See section "Examples" in Documentation for more explanation.

Install

Install using pip with

pip install data-plumber

Consider installing in a virtual environment.

Documentation

Overview

Back

data_plumber is designed to provide a framework for flexible data-processing based on re-usable building blocks.

At its core stands the class Pipeline which can be understood as both a container for a collection of instructions (PipelineComponent) and an interface for the execution of a process (Pipeline.run(...)). Previously defined Pipelines can be recombined with other Pipelines or extended by individual PipelineComponents. Individual Pipeline.runs can be triggered with run-specific input data.

PipelineComponents are either units defining actual data-processing (Stage) or control the flow of a Pipeline execution (Fork). Until a Fork is encountered, a Pipeline.run iterates a pre-configured list of PipelineComponents. Any Stage-type component provides an integer status value after execution which is then available for defining conditional execution of Stages or changes in flow (Fork).

A Stage itself consists of multiple (generally optional) highly customizable sub-stages and properties that can be configured at instantiation. In particular, a versatile referencing system based on (pre-defined) StageRef-type classes can be used to control the requirements for Stages. Similarly, this system is also used by Forks.

The output of a Pipeline.run is of type PipelineOutput. It contains extensive information on the order of operations, the response from individual Stages, and a data-property (of customizable type). The latter can be used to store and/or output processed data from the Pipeline's execution context.

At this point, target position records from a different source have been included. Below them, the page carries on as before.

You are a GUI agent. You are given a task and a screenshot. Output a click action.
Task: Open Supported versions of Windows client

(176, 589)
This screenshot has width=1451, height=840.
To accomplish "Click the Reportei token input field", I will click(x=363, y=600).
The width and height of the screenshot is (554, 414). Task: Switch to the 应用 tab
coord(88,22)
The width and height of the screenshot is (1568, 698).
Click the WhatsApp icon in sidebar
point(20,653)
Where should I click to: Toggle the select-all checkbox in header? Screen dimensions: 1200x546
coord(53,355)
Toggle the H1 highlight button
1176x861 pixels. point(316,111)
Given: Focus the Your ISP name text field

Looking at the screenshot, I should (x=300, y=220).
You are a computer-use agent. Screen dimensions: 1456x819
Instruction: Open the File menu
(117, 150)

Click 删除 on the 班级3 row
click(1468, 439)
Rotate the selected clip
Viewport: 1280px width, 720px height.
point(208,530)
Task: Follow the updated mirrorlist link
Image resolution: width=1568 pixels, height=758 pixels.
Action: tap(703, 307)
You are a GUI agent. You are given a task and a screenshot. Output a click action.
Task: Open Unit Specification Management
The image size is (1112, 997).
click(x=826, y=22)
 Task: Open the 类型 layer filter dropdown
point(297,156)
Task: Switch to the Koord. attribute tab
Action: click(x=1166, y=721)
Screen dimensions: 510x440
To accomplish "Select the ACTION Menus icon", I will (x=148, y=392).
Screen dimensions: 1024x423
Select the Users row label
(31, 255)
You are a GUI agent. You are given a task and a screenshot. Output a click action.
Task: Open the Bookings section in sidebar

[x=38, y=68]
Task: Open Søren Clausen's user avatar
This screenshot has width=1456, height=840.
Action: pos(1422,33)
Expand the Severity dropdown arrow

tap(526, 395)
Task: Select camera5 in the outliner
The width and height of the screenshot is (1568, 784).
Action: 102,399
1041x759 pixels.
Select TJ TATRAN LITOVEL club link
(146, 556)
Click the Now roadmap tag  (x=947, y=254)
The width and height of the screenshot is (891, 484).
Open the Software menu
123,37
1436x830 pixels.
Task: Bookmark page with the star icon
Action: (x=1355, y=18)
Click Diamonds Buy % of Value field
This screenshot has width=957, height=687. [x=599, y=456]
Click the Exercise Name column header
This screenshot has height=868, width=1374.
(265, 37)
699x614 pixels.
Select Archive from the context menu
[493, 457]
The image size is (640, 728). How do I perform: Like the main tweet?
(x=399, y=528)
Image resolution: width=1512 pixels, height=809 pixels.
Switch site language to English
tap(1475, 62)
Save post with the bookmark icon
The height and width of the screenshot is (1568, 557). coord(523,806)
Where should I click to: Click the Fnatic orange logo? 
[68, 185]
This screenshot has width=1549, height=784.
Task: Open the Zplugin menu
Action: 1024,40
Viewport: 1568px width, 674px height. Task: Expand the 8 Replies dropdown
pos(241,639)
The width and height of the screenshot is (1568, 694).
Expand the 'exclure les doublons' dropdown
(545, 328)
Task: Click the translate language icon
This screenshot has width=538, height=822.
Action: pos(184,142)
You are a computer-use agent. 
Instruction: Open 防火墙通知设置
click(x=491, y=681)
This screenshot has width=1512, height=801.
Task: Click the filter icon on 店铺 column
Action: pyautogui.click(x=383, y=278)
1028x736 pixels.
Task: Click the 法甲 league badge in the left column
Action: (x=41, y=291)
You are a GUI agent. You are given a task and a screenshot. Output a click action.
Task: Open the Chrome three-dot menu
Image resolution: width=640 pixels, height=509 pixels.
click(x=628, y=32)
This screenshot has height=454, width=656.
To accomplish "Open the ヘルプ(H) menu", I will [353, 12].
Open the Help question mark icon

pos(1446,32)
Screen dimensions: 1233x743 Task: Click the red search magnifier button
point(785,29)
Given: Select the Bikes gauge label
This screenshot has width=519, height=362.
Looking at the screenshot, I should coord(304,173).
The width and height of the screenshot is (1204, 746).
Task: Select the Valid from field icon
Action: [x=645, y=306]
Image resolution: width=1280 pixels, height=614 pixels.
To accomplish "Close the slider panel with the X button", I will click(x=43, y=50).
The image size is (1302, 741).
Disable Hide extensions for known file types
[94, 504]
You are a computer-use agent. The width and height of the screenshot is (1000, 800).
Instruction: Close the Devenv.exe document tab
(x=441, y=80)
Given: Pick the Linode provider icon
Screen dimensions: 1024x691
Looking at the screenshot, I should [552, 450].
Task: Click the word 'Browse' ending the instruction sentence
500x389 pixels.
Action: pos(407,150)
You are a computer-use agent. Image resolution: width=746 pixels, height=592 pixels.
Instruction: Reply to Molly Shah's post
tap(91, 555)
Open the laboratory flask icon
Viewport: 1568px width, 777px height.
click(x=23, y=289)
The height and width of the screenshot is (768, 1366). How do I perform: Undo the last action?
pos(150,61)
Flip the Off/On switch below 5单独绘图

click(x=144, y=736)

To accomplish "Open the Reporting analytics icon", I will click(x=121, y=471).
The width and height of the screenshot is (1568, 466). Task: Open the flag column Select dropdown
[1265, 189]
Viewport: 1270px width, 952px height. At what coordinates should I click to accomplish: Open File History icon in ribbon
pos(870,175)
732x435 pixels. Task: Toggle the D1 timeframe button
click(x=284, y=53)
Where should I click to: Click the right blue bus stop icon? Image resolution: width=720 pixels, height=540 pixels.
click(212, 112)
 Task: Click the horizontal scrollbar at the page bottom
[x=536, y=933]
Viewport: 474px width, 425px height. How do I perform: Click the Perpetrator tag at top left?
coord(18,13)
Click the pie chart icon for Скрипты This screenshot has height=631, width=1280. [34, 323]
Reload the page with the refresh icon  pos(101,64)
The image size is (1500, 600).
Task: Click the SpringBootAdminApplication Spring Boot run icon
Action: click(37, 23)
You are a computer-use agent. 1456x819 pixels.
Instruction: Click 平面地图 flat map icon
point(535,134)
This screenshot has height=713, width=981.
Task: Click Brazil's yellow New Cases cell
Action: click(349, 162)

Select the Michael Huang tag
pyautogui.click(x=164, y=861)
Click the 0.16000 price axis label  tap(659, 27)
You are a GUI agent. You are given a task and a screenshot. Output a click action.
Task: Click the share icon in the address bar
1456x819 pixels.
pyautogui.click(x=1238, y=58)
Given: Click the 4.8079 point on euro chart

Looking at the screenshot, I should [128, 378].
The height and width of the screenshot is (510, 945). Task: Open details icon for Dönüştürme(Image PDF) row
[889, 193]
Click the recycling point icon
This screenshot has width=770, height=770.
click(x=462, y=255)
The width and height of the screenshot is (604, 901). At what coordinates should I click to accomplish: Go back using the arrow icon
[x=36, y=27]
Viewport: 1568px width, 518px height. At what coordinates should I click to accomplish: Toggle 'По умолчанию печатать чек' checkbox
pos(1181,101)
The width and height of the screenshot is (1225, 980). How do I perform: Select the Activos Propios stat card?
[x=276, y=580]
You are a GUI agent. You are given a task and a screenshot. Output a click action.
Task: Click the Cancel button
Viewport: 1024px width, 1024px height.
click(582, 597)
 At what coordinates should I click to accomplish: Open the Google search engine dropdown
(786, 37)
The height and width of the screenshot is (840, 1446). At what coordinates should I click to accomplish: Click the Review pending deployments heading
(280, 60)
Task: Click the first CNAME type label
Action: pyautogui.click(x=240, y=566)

Finally, aside from recombination of Pipelines into more complex Pipelines, multiple instances of Pipelines can be pooled into a Pipearray. This construct allows to call different Pipelines with identical input data.

Pipeline

Back

Building anonymous Pipelines

A Pipeline can be created in an empty, a partially, or a fully assembled state.

For the empty Pipeline a simple expression like

>>> from data_plumber import Pipeline, Stage
>>> Pipeline()
<data_plumber.pipeline.Pipeline object at ...>

suffices. Following up with statements like

>>> p = Pipeline()
>>> p.append(Stage())
>>> p.prepend(Pipeline())
>>> p.insert(Stage(), 1)

or simply by using the +-operator

>>> p = Pipeline()
>>> Stage() + p + Pipeline()
<data_plumber.pipeline.Pipeline object at ...>

Note that when adding to existing Pipelines, the change is made in-place.

>>> p = Pipeline(Stage())
>>> len(p)
1
>>> p + Stage()
<data_plumber.pipeline.Pipeline object at ...>
>>> len(p)
2

Consequently, only properties of the first argument are inherited (refer to python's operator precedence). Therefore, the use of this operation in combination with Pipelines requires caution.

Building named Pipelines

Instead of giving the individual PipelineComponents as positional arguments during instantiation, they can be assigned names by providing components as keyword arguments (kwargs). In addition to the kwargs, the positional arguments are still required to determine the order of operations for the Pipeline. These are then given by the PipelineComponent's name:

>>> Pipeline(
...   "a", "b", "a", "c",
...   a=Stage(...,),
...   b=Stage(...,),
...   c=Stage(...,)
... )
<data_plumber.pipeline.Pipeline object at ...>

In the example above, the Pipeline executes the Stages in the order of a > b > a > c (note that the names of Stages can occur multiple times in the positional arguments or via Pipeline-extending methods). Methods like Pipeline.append also accept string identifiers for PipelineComponents. If none are provided at instantiation, an internally generated identifier is used.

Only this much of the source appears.